8 de março de 2012

Homenagem do Ponto de Cultura à Mulher

Ela causou escândalo em sua época ao trocar os Estados Unidos pela União Soviética, afirmando: “Prefiro viver de pão preto e vodca e sentir-me livre, a gozar as delícias da vida americana sabendo-me prisioneira.”
Quando ela tinha ainda quatro anos, começou a freqüentar aulas de balé clássico. Na adolescência se apresentava acompanhada dos três irmãos ao som do piano de sua mãe. Desde cedo ela dava mostras de um temperamento transgressor, que a leva a abandonar as convenções do balé da época. As técnicas convencionais do balé clássico e romântico eram extremamente rígidas. Pedia a utilização do espaço geométrico do palco de maneira axial simétrica, durante as apresentações, o homem era sempre o líder e condutor dos movimentos, auxiliando também as mulheres, que deveriam preservar uma dança discreta



Aos 11 anos, a jovem Isadora já apresentava uma sensibilidade muito particular, desenvolvendo uma maneira própria de dança. Nessa idade começou também a dar aulas de sua nova técnica. Isadora considerava antiquadas as técnicas clássicas e as sapatilhas de ponta, além de serem incômodas e deformarem o corpo feminino. Foi ela a primeira manifestação substancial do movimento de ruptura que surgiria dentro do balé e que buscava uma forma de dança mais livre e expressiva. Nas palavras dela: "A beleza da arte não é feita de ornamentos, mas daquilo que flui da alma humana inspirada e do corpo que é seu símbolo...", e o andar suave. 


Em sua aversão pelo balé clássico chegou ao extremo de afirmar: "eu sou inimiga do balé, o qual considero arte falsa e absurda, que de fato está fora de todo o âmbito da arte". Ao romper com os padrões clássicos, Isadora Duncan propõe uma dança liberta de espartilhos, meias e sapatilhas de ponta, apresentando-se em espetáculos solo baseados em improvisações, dando ênfase aos gestos corporais assimétricos. Seus movimentos eram inspirados nos fenômenos na natureza, como o fluir das ondas do mar, do vento, e força das tempestades.

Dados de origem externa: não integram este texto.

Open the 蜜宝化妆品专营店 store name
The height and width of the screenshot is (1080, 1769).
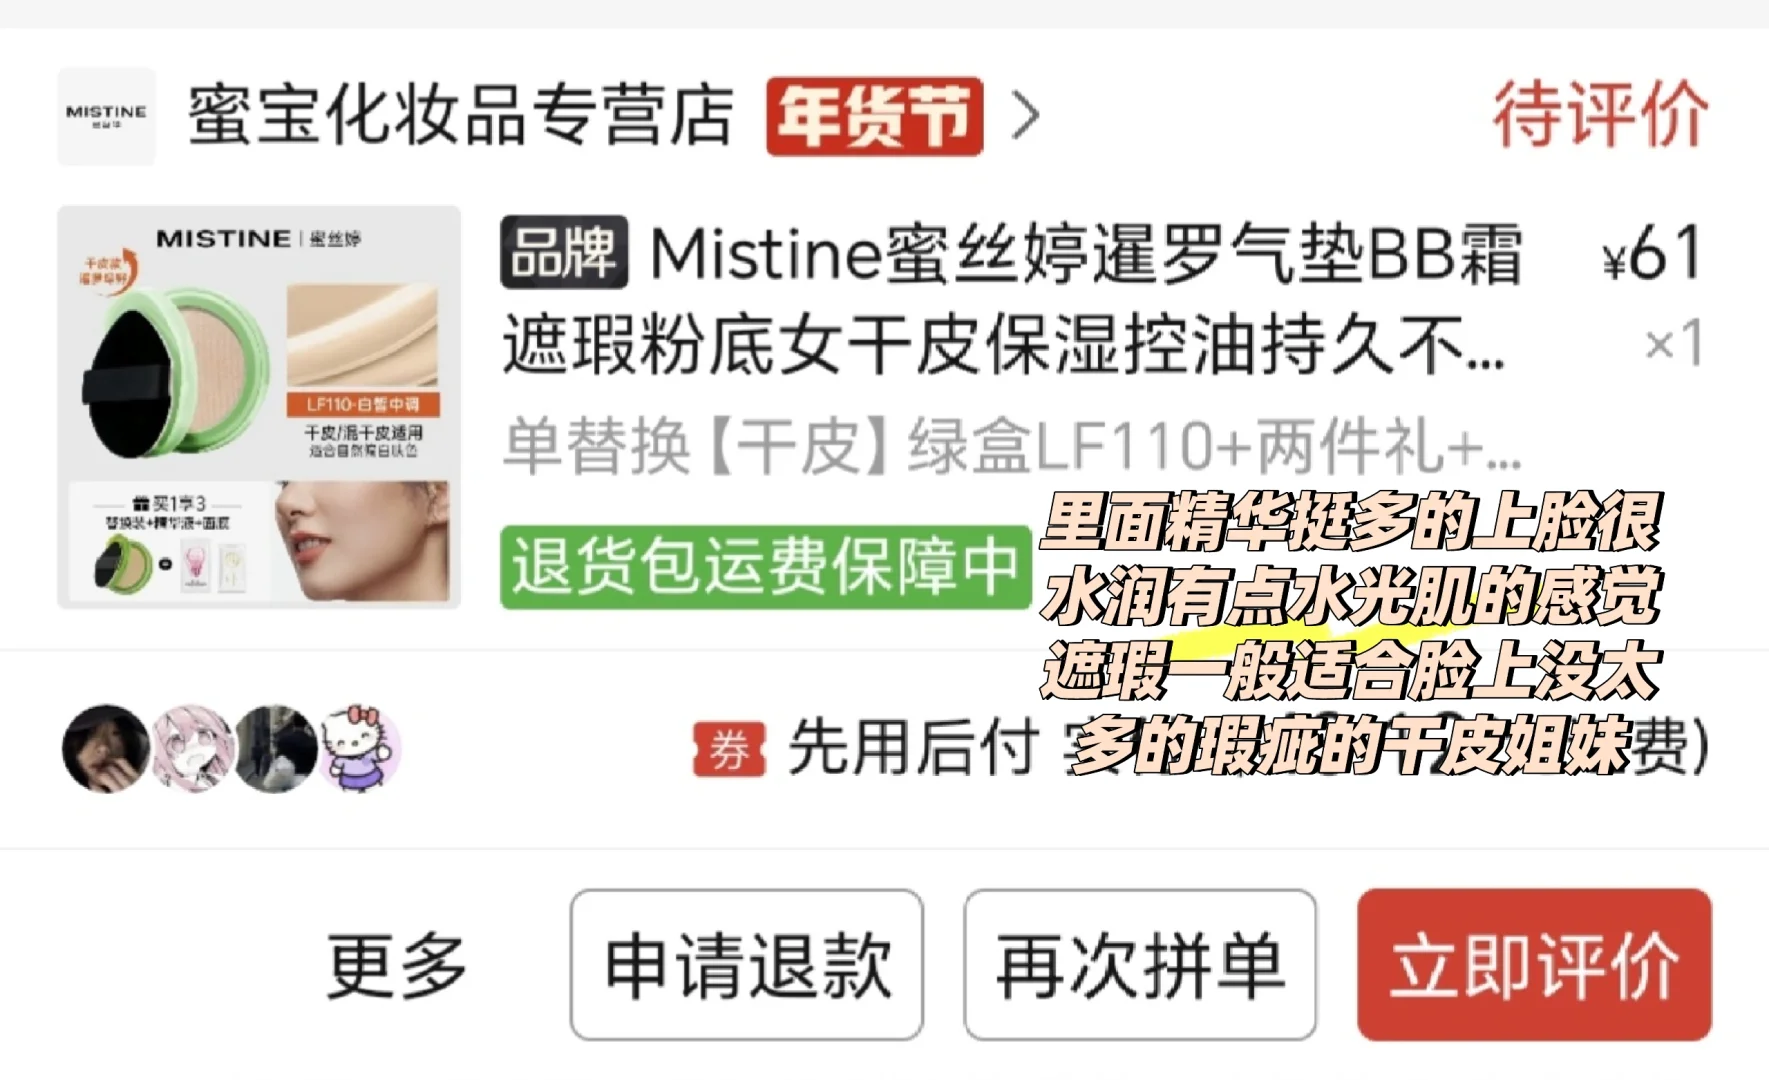pyautogui.click(x=461, y=116)
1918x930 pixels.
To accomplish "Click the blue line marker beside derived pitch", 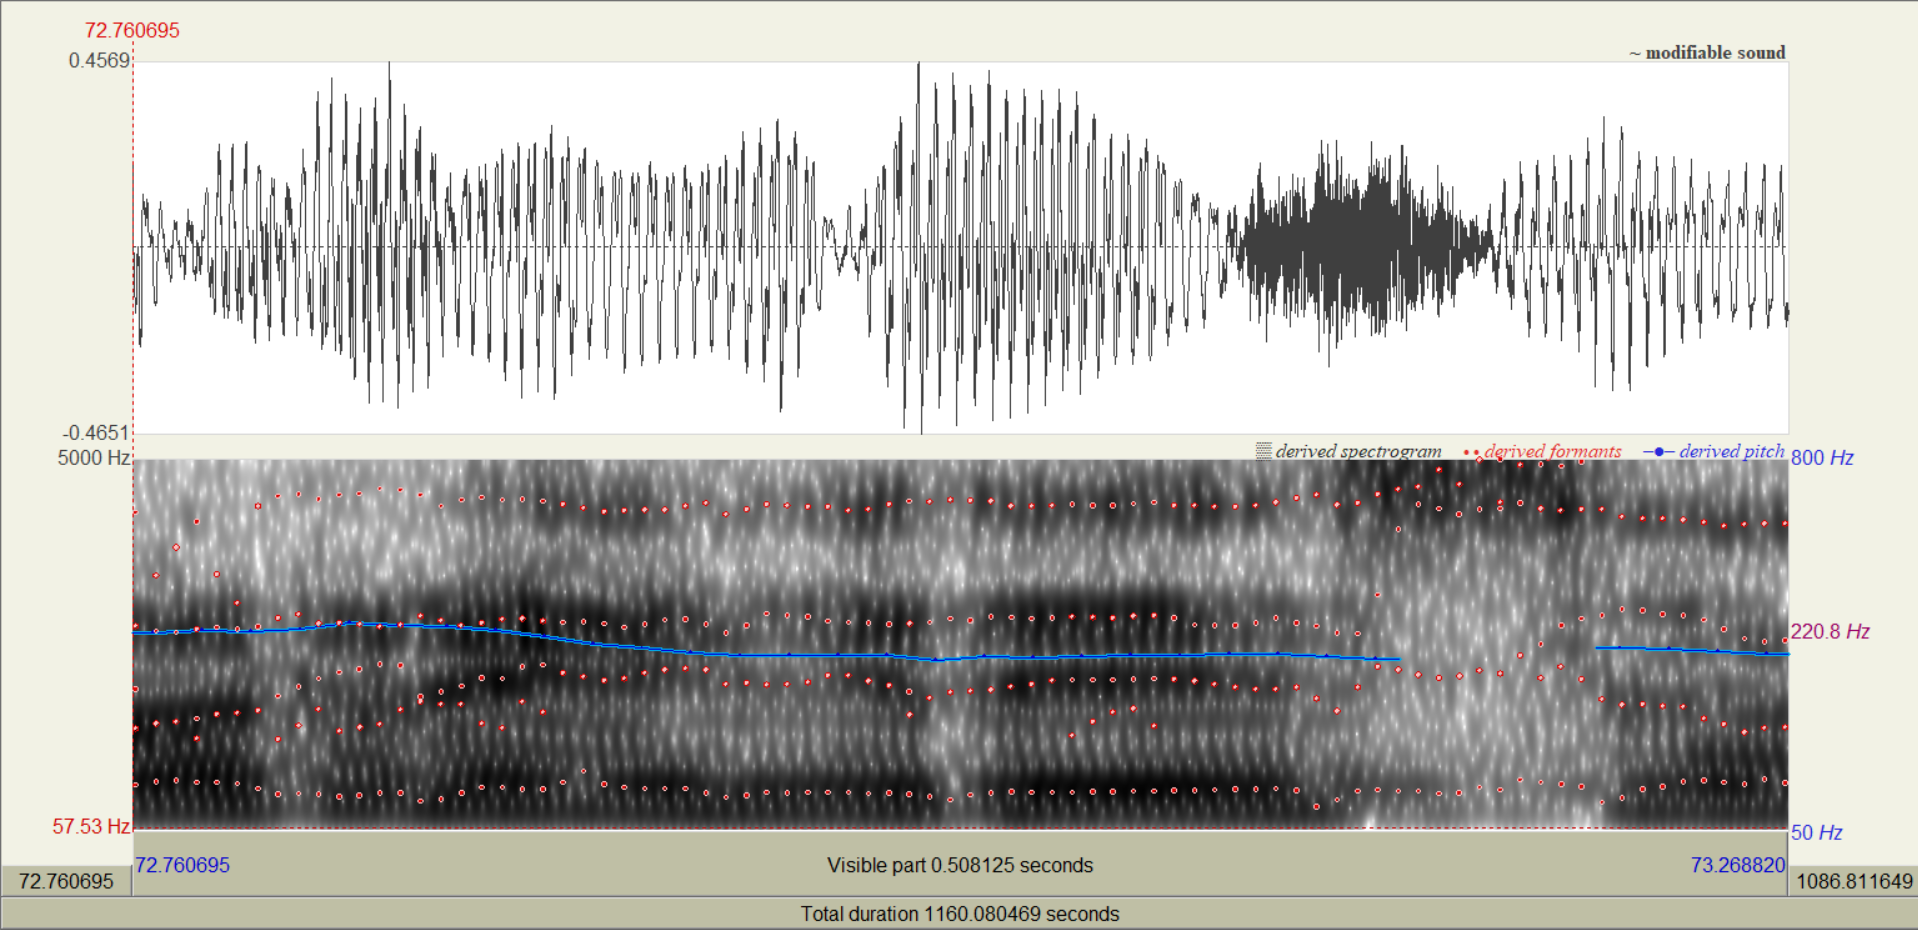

A bailarina promoveu uma reviravolta não só na dança como também nos  costumes. Dona de uma postura irreverente, provocou a ira conservadora de muitos. Era avessa à instituição do casamento e diz em sua autobiografia: “Comecei a observar o rosto das senhoras casadas, amigas de minha mãe, e não houve um em que eu não achasse a marca do monstro de olhos verdes e os estigmas da escravidão. E fiz o voto de jamais me rebaixar a situação tão degradante, ainda que isso viesse me custar, com de fato veio, uma quebra de relações com minha mãe e a incompreensão do mundo”. Ela causou escândalo na época por seus tórridos casos amorosos com diversos amantes, entre eles o produtor teatral Gordon Graig, com quem teve sua filha Deirdre; e o milionário herdeiro do império das máquinas de costura, Paris Singer, pai de Patrick. Seu espírito livre tornou-se símbolo da independência feminina.
Pesquisa: Ana Carolina Santos e Yasmim Alves - Ponto de Cultura

4 de março de 2012

O Ponto de Cultura amplia seu Circuito!



A primeira apresentação de 2012 do Ponto de Cultura Circuito de Dança foi no dia 3 de março, para famílias da comunidade do Jordão – Taquara, durante a entrega de cestas básicas, feita pela Loja Maçônica Fraternidade nº100. Um público de cerca de 50 pessoas, entre adultos, jovens e crianças assistiu a um fragmento do espetáculo URBE, logo depois de um café da manhã coletivo. Foi muito bom partilhar nosso trabalho com mais uma comunidade de nossa região que usufrui de uma oferta precária de serviços públicos e não tem acesso a produtos culturais do circuito profissional da Arte. Levar uma experiência estética diferenciada a um público cuja luta pela sobrevivência causa muito mais limitações do que oportunidades é fazer uma opção pelo papel desvelador que a Arte pode exercer, é ir ao encontro de quem não conhece para compartilhar a possibilidade de conhecer. É cumprir, enfim, o papel de quem se dispõe a ser Ponto de Cultura. Não poderíamos iniciar de forma melhor as apresentações de 2012!